Extend the passage about public opinion on climate change and the Creatives for Climate workshop, picking up after its final sentence.

## Excerpt:
● ● ● ● ● ● ●
For at least a generation, there’s been a scientific consensus on climate change: Human activity is warming the planet, with potentially disastrous consequences.
So why has public opinion lagged? Why does climate still rank so low on most people’s priority lists?
Among those seeking solutions is Creatives for Climate, a new group organized by documentary filmmaker Kirsi Jansa that held its second workshop this past Saturday. The 25 participants in the day-long session in East Liberty included visual artists, educators, a singer, an architect, an art therapist, a grad student in public policy, a psychologist and a fish biologist. Some guiding principles that emerged on getting people engaged with climate: Science alone does not convince, or motivate. Rather than being made to fear a world of heat and flood, people need an attractive vision of the future to embrace. And building community around climate action is more important than spurring people to individual action.
● ● ● ● ● ● ●
## Exercise data:

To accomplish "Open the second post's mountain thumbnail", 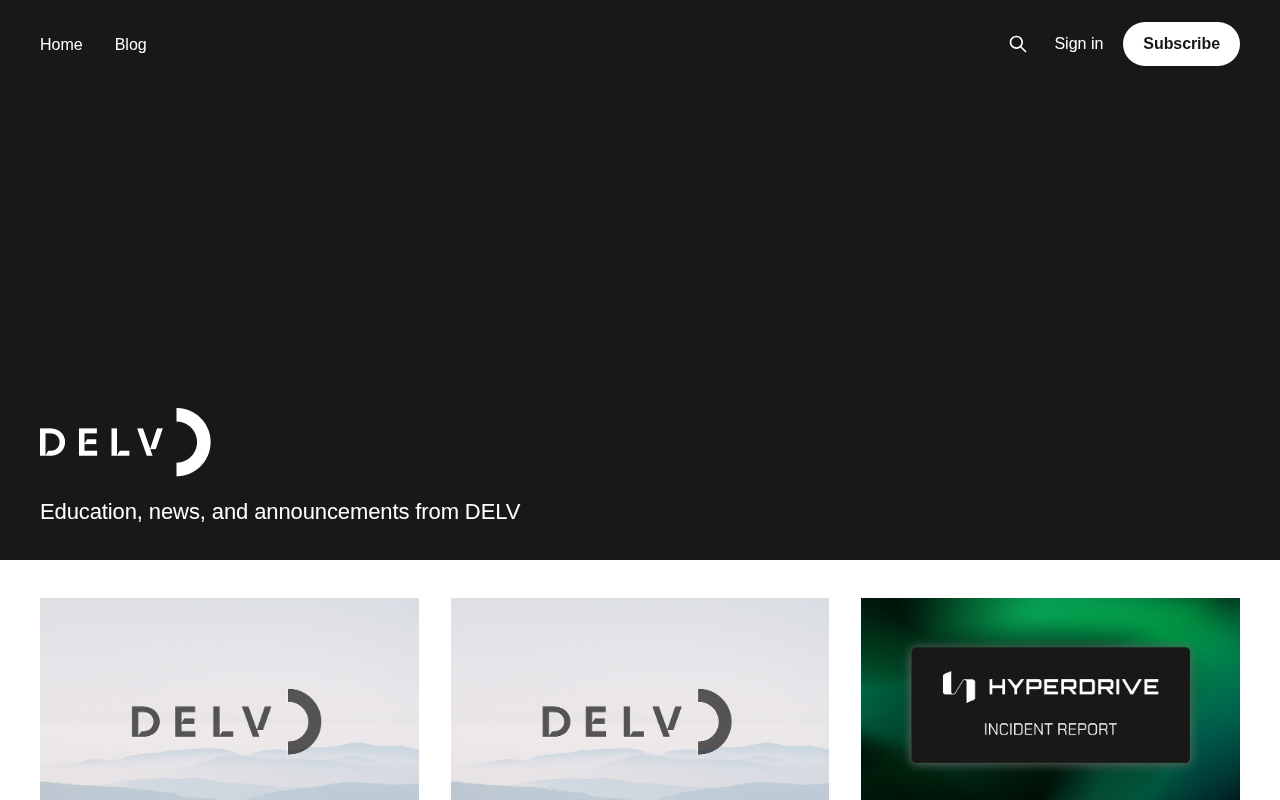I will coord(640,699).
● ● ● ● ● ● ●
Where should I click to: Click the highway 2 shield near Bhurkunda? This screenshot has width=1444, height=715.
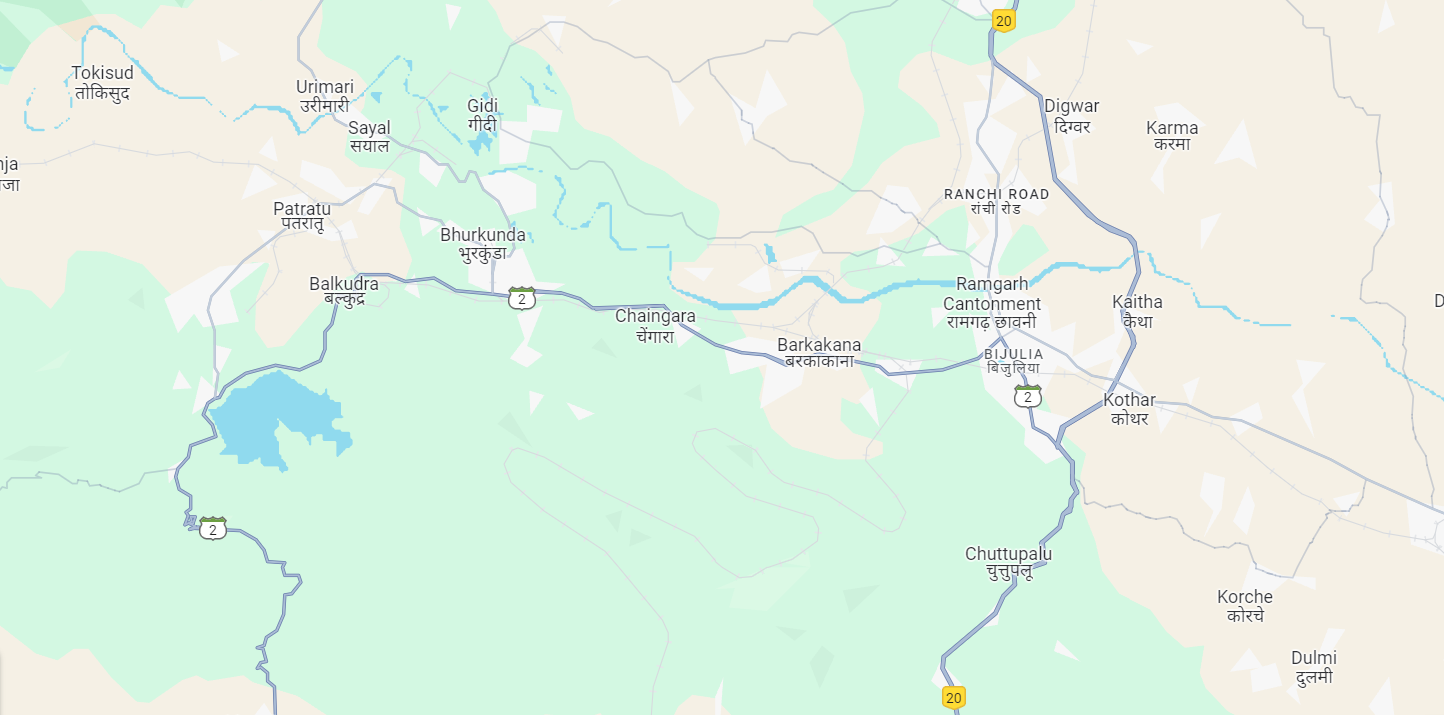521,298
● ● ● ● ● ● ●
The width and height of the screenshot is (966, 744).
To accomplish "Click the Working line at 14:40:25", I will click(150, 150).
● ● ● ● ● ● ●
## Exercise output:
Workshop participants included Mandi Lyon, an educator with the Carnegie Museum of Natural History. “Teaching the science for 30 years did not lead to more people caring about climate change,” she says. One thing we need, Jansa emphasized in introductory remarks, is a new narrative about where we’ve been and where we’re going as a society, a story that will make confronting climate seem not only smart, but desirable.
Panelists discussed employing art for this purpose. Architect Robert Ferry said sources of renewable energy, now seen as utilitarian, could be designed to be “sexy — something that people want to have.” Ferry and his wife, Elizabeth Monoian, run the Pittsburgh-based Land Art Generator Initiative, whose four international design competitions have produced 800 ideas, including a giant “Energy Duck” feathered with solar panels and a Solar Hourglass that would power 1,000 homes. “We’re presenting a positive science fiction that we hope is not science fiction for long,” said Ferry.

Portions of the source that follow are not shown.